> **Problem statement**
Pick out every line in the entries below that contains the word "bottom" and copy each one.

==*==

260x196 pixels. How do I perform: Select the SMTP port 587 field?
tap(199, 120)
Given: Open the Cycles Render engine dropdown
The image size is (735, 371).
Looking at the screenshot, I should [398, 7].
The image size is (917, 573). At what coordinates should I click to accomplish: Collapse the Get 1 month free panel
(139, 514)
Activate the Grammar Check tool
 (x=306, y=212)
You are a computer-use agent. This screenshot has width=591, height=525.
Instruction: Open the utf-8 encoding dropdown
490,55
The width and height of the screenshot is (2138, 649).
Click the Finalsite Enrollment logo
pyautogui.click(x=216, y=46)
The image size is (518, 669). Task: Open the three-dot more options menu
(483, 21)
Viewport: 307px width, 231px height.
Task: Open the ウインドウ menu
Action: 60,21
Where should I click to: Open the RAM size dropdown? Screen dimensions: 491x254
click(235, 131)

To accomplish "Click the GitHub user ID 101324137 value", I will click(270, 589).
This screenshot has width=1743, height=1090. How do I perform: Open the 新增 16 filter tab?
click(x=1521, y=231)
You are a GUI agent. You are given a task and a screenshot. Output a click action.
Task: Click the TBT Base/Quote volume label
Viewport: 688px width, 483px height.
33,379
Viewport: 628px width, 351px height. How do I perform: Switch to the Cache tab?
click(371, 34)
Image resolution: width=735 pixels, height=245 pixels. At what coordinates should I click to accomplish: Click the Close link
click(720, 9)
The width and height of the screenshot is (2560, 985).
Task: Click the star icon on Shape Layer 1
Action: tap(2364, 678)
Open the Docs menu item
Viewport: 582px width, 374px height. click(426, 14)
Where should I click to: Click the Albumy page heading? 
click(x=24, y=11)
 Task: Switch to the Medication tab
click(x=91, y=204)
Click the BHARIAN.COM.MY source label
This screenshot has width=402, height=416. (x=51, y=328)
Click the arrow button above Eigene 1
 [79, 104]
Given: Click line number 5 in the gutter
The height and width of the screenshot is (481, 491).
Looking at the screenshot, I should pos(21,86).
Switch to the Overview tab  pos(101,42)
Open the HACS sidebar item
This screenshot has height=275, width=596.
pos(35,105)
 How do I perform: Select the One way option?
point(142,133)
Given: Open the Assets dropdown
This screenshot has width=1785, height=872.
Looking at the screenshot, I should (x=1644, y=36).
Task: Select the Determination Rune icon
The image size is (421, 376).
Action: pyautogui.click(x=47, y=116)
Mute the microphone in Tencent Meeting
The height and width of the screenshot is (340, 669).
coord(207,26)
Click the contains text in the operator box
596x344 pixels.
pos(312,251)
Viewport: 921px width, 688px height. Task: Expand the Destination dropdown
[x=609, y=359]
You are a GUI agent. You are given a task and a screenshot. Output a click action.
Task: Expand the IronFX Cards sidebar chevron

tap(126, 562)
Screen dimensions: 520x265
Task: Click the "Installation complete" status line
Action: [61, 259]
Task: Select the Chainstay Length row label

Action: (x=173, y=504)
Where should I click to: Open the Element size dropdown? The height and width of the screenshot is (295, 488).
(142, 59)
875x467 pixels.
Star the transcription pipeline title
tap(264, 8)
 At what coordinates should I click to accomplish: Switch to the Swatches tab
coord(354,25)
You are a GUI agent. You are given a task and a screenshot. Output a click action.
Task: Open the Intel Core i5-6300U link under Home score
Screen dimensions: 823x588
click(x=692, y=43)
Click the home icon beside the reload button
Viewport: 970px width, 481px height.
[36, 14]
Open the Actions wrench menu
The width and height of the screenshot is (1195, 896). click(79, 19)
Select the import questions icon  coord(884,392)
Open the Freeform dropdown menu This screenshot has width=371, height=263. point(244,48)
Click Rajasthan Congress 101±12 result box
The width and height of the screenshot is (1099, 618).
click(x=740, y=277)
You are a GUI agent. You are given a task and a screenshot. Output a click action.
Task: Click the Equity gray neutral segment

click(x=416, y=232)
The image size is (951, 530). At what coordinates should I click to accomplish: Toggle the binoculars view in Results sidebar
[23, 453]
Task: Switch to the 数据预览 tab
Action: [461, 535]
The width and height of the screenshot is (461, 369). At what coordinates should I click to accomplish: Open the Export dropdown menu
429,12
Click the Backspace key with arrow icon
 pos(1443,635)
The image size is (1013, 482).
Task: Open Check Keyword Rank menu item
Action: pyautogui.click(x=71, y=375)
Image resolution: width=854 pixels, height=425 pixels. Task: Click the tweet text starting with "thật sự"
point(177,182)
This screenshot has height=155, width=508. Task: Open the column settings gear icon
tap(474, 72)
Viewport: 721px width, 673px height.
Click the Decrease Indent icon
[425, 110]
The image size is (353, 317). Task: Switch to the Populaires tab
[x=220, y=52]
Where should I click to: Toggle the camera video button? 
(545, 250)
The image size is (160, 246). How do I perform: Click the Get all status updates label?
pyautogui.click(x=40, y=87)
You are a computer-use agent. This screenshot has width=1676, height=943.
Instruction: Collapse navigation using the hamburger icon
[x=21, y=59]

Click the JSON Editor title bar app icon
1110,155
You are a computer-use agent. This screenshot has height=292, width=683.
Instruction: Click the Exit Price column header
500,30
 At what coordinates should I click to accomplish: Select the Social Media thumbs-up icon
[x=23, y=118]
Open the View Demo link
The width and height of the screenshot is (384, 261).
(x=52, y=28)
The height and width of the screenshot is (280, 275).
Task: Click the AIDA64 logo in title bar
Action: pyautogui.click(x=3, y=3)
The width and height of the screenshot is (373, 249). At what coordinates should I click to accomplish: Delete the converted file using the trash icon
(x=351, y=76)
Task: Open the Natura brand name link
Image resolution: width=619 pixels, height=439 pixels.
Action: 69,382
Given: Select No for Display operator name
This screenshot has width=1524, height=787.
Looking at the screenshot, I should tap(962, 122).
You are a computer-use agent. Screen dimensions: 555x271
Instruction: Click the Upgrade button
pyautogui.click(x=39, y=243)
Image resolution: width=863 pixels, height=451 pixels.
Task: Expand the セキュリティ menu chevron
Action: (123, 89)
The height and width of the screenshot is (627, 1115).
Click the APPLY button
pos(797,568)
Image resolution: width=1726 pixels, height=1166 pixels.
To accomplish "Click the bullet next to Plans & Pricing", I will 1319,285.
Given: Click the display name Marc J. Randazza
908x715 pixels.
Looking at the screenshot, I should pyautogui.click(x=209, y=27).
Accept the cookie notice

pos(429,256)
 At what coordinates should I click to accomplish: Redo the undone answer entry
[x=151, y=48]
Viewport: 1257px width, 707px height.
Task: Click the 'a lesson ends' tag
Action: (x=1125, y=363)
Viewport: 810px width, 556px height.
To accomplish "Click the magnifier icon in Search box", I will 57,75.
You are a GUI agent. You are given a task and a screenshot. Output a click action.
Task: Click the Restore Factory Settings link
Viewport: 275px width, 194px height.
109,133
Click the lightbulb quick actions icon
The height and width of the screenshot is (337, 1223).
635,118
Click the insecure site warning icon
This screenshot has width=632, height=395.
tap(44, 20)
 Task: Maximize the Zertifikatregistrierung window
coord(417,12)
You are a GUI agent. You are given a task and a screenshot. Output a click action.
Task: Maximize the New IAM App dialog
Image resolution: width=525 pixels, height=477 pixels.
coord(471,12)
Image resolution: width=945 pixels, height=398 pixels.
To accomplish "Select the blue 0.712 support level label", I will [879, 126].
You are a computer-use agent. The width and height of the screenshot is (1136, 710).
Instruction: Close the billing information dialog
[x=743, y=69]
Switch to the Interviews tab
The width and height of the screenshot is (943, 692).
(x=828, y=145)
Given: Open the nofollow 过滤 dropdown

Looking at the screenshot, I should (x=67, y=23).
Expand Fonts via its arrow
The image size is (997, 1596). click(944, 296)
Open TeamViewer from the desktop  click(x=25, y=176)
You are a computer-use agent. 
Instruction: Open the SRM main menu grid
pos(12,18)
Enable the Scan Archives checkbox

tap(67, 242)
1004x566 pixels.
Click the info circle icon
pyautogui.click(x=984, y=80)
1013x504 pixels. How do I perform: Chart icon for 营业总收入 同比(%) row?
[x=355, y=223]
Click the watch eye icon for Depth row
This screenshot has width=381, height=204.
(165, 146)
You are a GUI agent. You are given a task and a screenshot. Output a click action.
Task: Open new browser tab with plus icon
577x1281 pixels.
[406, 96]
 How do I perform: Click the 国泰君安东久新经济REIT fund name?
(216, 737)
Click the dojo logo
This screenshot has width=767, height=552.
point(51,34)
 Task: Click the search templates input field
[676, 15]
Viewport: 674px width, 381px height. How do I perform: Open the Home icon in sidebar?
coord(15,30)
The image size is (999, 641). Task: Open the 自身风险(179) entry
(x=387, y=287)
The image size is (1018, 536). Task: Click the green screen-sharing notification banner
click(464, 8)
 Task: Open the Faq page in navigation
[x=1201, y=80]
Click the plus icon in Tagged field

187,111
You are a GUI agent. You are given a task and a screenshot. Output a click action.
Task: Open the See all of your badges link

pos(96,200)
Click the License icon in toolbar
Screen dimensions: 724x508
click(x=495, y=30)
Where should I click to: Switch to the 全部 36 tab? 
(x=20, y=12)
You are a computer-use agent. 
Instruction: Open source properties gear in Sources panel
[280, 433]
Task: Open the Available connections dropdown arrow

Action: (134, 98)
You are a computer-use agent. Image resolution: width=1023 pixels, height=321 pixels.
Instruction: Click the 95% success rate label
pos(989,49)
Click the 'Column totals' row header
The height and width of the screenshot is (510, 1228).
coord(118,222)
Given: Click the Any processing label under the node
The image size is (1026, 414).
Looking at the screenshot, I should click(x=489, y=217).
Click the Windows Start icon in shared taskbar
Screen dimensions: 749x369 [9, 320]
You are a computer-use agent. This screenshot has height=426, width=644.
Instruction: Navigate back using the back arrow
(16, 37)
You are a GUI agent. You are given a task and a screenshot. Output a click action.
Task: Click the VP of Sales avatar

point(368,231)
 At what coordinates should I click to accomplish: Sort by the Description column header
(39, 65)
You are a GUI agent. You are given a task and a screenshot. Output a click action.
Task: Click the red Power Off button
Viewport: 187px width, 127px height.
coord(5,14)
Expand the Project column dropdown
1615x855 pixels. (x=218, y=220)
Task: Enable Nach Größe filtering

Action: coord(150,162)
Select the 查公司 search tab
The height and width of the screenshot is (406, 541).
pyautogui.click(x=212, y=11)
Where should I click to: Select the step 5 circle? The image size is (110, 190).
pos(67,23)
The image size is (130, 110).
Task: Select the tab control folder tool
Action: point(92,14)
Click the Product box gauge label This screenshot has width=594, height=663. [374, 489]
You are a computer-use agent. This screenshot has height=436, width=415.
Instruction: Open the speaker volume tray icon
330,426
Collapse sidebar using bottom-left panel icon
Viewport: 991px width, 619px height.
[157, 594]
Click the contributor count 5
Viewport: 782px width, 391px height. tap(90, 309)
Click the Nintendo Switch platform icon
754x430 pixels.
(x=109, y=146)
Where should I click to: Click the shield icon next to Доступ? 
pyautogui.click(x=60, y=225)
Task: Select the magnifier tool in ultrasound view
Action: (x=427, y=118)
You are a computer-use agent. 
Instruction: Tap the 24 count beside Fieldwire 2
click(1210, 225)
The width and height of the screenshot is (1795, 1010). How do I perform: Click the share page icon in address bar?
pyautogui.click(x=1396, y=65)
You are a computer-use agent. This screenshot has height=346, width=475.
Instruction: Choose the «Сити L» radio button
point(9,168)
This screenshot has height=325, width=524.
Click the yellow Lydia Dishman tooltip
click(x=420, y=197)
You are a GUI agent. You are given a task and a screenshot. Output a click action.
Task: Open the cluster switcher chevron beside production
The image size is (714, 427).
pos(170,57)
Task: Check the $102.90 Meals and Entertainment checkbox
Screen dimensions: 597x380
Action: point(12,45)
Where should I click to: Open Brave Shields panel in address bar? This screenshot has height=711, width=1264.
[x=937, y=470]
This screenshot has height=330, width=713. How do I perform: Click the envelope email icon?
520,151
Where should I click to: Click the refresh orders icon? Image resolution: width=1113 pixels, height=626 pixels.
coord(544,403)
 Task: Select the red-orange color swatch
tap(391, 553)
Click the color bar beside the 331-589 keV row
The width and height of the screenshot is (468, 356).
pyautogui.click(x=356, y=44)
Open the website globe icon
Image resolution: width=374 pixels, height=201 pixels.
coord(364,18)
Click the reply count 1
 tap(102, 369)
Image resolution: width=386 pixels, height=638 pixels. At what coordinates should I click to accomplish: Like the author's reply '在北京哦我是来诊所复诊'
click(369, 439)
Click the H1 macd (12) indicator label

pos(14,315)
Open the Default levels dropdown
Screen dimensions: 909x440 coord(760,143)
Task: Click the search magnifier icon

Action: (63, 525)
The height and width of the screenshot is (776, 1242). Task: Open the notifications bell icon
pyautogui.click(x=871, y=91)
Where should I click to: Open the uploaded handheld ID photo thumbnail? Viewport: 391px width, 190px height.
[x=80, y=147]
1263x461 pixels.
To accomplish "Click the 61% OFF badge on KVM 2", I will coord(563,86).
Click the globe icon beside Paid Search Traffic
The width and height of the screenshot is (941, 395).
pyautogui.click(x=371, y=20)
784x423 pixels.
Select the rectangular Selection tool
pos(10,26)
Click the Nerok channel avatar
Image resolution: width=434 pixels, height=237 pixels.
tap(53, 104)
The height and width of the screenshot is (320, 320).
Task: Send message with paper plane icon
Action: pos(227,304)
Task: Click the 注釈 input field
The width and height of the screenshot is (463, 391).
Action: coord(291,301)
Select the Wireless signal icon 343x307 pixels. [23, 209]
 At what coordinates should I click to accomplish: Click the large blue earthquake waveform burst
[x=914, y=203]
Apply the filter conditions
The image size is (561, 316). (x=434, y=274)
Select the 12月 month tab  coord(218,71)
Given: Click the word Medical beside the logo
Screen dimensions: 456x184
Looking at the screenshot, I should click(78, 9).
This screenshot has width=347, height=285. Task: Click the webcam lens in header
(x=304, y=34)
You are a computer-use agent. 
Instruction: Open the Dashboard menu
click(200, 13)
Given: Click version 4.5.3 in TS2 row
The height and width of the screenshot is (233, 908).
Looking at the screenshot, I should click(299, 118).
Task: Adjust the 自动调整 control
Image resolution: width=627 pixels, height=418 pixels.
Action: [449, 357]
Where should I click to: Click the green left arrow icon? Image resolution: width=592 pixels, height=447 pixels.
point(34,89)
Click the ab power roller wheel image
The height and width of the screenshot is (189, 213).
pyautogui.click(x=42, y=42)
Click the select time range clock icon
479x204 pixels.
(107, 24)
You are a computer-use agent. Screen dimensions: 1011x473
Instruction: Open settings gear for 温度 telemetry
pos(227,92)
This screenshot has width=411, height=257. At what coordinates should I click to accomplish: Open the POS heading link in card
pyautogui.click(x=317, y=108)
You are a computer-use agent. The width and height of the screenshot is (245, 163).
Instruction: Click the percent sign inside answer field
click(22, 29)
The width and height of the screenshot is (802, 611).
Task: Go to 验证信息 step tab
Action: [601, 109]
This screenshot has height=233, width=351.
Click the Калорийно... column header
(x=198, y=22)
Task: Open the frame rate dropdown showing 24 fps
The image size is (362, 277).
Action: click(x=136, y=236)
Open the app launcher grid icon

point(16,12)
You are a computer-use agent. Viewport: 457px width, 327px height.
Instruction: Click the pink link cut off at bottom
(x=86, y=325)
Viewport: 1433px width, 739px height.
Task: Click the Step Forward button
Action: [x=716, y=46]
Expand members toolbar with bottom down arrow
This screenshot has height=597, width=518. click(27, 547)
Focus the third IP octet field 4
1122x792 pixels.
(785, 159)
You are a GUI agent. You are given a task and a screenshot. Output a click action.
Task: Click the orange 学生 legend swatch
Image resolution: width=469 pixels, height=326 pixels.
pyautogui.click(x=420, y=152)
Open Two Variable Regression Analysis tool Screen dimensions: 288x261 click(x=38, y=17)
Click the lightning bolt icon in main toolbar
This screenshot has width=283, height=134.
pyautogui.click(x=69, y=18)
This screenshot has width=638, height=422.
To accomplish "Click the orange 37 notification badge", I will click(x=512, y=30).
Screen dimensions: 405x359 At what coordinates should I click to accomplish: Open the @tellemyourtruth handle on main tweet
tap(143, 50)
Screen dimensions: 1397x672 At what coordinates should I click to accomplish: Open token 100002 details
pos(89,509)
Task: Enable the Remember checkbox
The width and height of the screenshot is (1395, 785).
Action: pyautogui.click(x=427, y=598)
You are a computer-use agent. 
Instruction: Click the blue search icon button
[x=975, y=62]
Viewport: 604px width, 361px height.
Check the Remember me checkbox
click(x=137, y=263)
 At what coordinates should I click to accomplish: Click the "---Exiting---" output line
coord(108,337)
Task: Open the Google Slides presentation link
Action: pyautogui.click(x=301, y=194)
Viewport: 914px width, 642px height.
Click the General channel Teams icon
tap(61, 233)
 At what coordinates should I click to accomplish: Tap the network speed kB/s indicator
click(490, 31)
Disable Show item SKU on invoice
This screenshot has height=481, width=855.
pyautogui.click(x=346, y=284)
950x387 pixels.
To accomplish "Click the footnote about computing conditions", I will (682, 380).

==*==

> **Answer to the task**
Collapse sidebar using bottom-left panel icon
Instruction: Click the pink link cut off at bottom
Expand members toolbar with bottom down arrow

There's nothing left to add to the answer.